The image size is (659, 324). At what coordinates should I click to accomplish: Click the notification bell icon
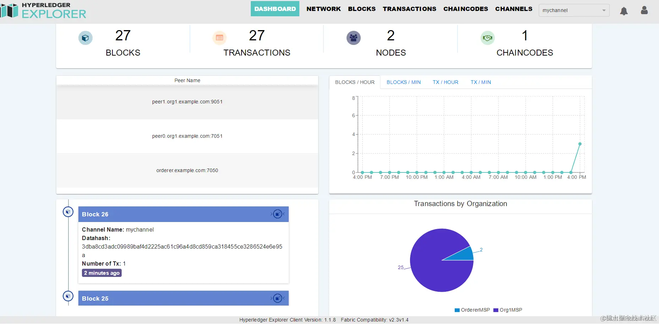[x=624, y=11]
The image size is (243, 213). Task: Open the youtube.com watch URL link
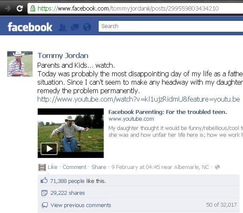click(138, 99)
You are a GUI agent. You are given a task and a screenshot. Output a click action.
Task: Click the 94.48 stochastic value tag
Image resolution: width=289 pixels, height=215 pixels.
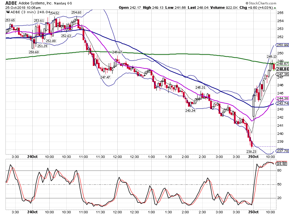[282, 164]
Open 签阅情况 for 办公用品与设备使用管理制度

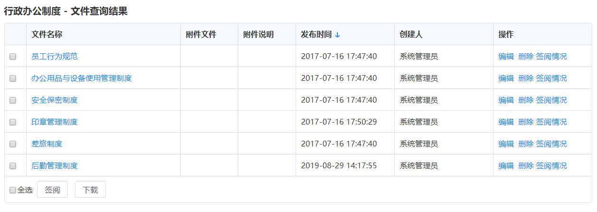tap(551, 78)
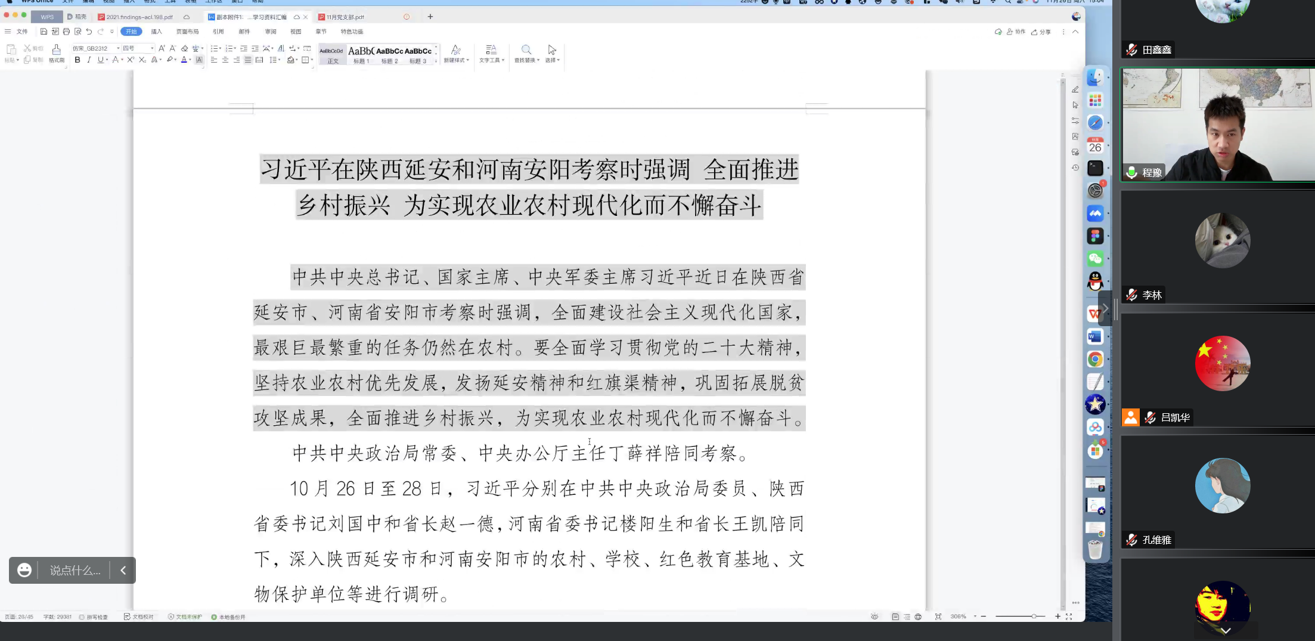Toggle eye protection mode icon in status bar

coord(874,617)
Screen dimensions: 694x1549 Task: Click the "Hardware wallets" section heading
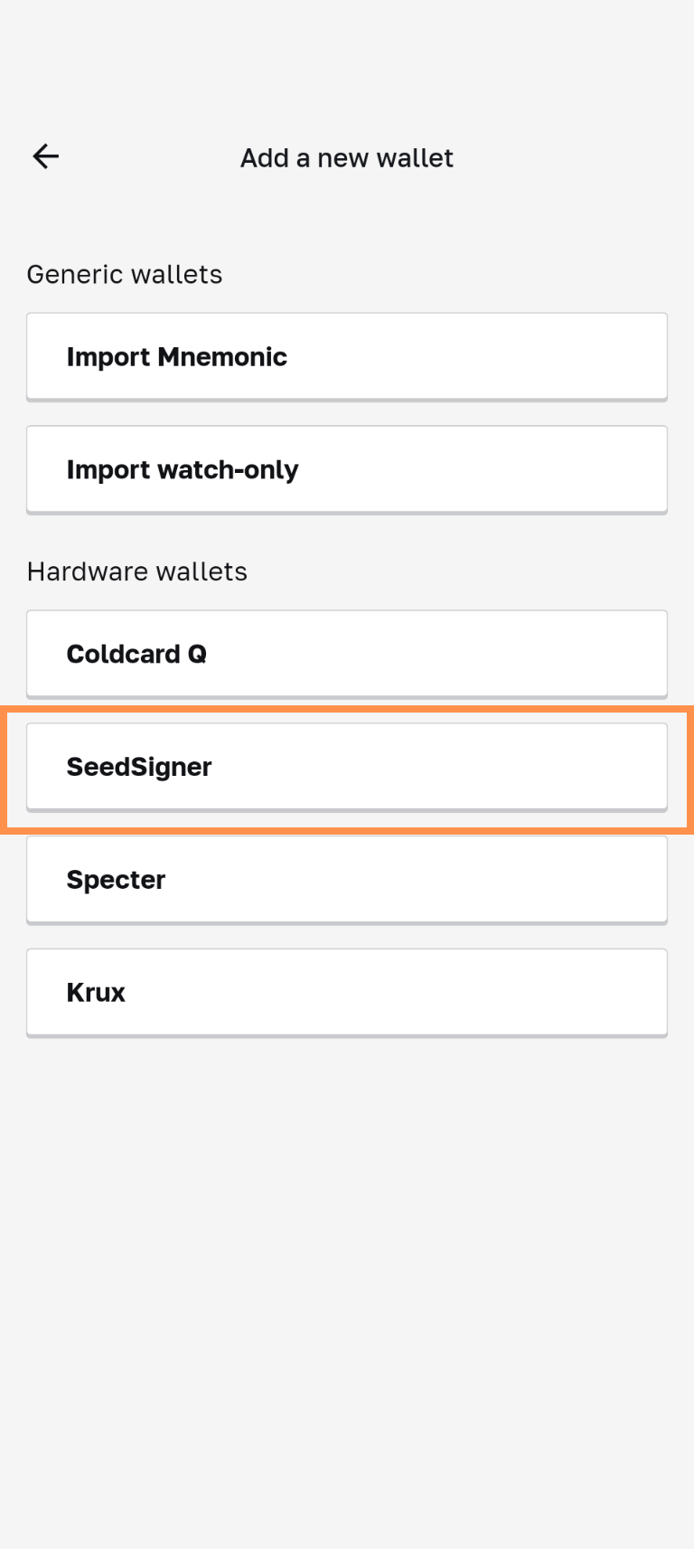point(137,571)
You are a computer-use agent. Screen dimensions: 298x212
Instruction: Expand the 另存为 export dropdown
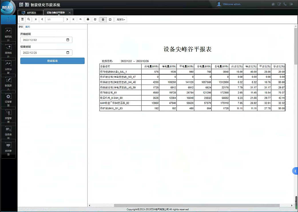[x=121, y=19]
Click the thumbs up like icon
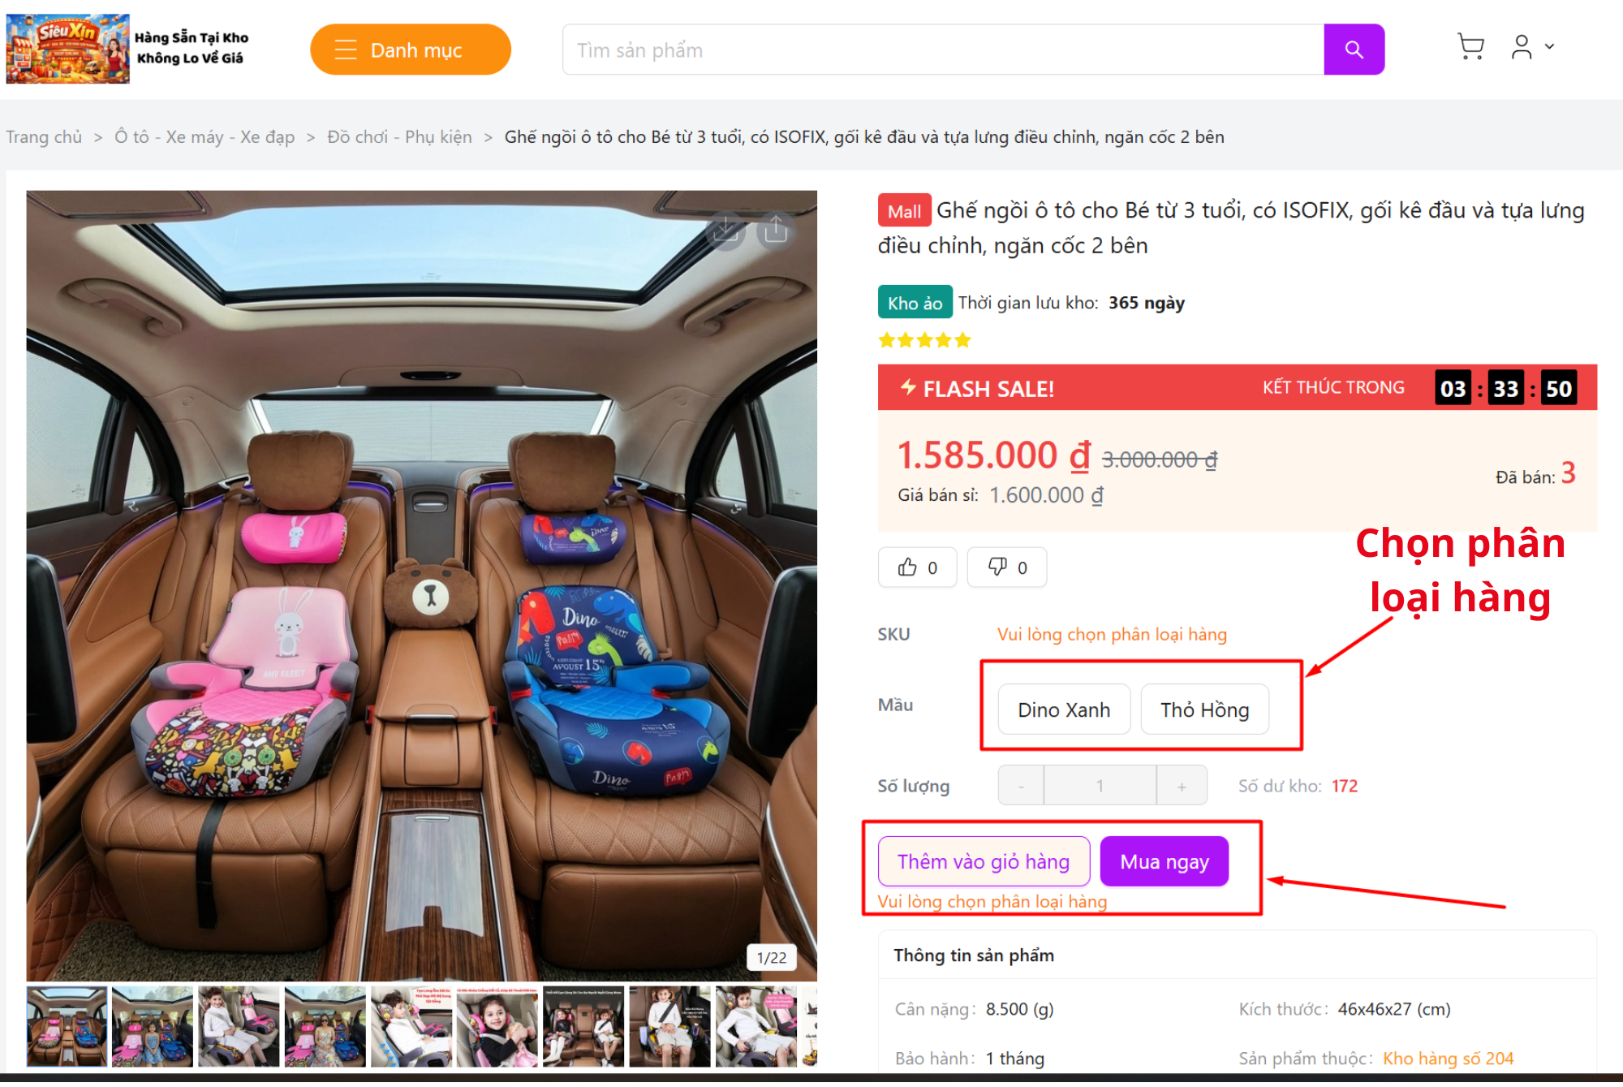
--------------------------------------------------
What is being asked:
Copy the items above word for word, leaving out the pictures.

The output:
The image size is (659, 324). At what coordinates should I click to accomplish: Click the notification bell icon
[x=624, y=11]
The image size is (243, 213). Task: Open the youtube.com watch URL link
click(138, 99)
You are a GUI agent. You are given a task and a screenshot. Output a click action.
Task: Click the 94.48 stochastic value tag
Image resolution: width=289 pixels, height=215 pixels.
[282, 164]
Open 签阅情况 for 办公用品与设备使用管理制度

tap(551, 78)
Toggle eye protection mode icon in status bar

coord(874,617)
Screen dimensions: 694x1549 Task: Click the "Hardware wallets" section heading
point(137,571)
You are a computer-use agent. Screen dimensions: 298x212
Instruction: Expand the 另存为 export dropdown
[x=121, y=19]
Click the thumbs up like icon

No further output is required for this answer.